In July 2019, the United Nations praised Egyptian participation in the peacekeeping forces, as the United Nations Police noted, through its official Twitter account, that Egypt remains among the top 3 contributors to police forces within the peacekeeping forces. The praise came on the sidelines of the United Nations Police Selection and Appointment Department holding meetings in the Egyptian Ministries of Foreign Affairs and Interior, following the Director of the Cairo Center for Conflict Resolution and Peacekeeping holding training courses in cooperation with the United Nations, to support and consolidate security and peace on the African continent, coinciding with the Egyptian presidency. of the African Union, where Egypt places security issues on the continent as its top priority.

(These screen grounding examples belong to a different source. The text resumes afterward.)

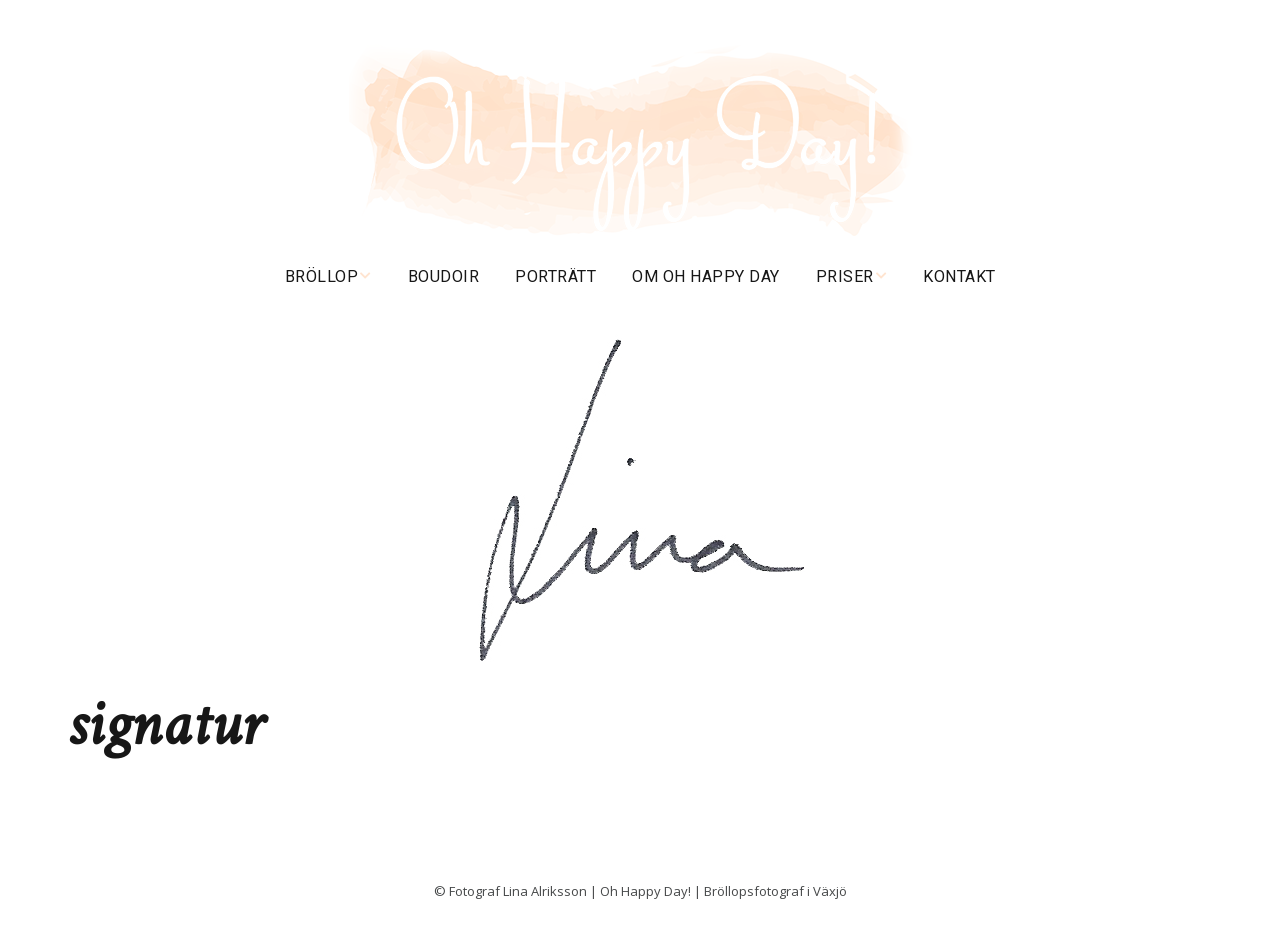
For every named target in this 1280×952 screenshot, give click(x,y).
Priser (845, 276)
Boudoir (444, 276)
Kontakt (959, 276)
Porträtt (555, 276)
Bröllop (322, 276)
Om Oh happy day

In May 2016, the Central Security Sector received international and local praise for the high-level security performance of the Egyptian police units participating in the United Nations peacekeeping operations in the Democratic Republic of the Congo, and the efficiency and professionalism of the forces in performing their security tasks to maintain security and confront all forms of crime.

This praise comes in the wake of the arrival of an additional unit of the Egyptian police (Central Security Forces) to the Democratic Republic of the Congo, to participate with the United Nations mission in many of the security missions entrusted with securing the capital.

=== The United Nations honors Egypt among the countries that contribute most to maintaining international peace and security ===
May 26, 2023 In the framework of the annual celebration organized by the United Nations in New York to commemorate the role of peacekeepers, coinciding with the 75th anniversary of UN peacekeeping operations, Egypt was honored for its essential role and for its appreciated contribution to peacekeeping forces in the major missions of the United Nations. The celebration and medal included Which Egypt received to provide an opportunity to renew Egypt's commitment to continue giving and contributing to the United Nations peacekeeping system, as an extension of the noble sacrifices made by the Egyptian military and police forces as they performed their honorable duty to establish international peace and security over the past decades.